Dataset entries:
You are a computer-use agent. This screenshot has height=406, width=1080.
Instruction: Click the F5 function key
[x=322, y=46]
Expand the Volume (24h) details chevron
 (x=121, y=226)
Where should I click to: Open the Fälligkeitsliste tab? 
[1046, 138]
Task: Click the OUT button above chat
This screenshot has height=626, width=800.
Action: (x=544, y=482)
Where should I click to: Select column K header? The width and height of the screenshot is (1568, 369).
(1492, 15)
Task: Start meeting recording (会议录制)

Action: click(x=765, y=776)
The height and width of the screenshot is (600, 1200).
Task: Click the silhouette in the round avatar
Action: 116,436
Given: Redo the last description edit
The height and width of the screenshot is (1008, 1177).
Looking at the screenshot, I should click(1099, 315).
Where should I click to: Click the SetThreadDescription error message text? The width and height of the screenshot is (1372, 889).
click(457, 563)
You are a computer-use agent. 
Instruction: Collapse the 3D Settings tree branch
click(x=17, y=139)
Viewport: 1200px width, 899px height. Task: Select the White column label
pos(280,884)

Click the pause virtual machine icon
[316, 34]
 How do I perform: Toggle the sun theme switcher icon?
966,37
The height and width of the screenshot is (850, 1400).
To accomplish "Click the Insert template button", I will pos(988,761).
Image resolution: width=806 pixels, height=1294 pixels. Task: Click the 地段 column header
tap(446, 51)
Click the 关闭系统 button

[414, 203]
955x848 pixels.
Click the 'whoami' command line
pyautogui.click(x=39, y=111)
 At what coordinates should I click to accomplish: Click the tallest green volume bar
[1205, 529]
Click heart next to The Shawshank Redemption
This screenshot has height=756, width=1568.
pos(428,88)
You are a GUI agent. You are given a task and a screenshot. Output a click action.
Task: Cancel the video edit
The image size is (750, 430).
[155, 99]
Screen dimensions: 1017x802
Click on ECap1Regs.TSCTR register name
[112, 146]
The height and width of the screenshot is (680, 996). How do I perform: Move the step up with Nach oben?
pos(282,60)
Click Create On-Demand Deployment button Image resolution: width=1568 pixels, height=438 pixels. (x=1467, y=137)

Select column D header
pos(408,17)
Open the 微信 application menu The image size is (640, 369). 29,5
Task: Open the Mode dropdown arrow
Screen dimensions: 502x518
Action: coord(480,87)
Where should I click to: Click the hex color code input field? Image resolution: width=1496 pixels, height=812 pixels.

DIRECTIONS:
Repeat, without changes, every line from the one that contains "How do I perform: Toggle" through the final line of the data.

TASK ANSWER:
 How do I perform: Toggle the sun theme switcher icon?
966,37
The height and width of the screenshot is (850, 1400).
To accomplish "Click the Insert template button", I will pos(988,761).
Image resolution: width=806 pixels, height=1294 pixels. Task: Click the 地段 column header
tap(446, 51)
Click the 关闭系统 button

[414, 203]
955x848 pixels.
Click the 'whoami' command line
pyautogui.click(x=39, y=111)
 At what coordinates should I click to accomplish: Click the tallest green volume bar
[1205, 529]
Click heart next to The Shawshank Redemption
This screenshot has height=756, width=1568.
pos(428,88)
You are a GUI agent. You are given a task and a screenshot. Output a click action.
Task: Cancel the video edit
The image size is (750, 430).
[155, 99]
Screen dimensions: 1017x802
Click on ECap1Regs.TSCTR register name
[112, 146]
The height and width of the screenshot is (680, 996). How do I perform: Move the step up with Nach oben?
pos(282,60)
Click Create On-Demand Deployment button Image resolution: width=1568 pixels, height=438 pixels. (x=1467, y=137)

Select column D header
pos(408,17)
Open the 微信 application menu The image size is (640, 369). 29,5
Task: Open the Mode dropdown arrow
Screen dimensions: 502x518
Action: coord(480,87)
Where should I click to: Click the hex color code input field? Image resolution: width=1496 pixels, height=812 pixels.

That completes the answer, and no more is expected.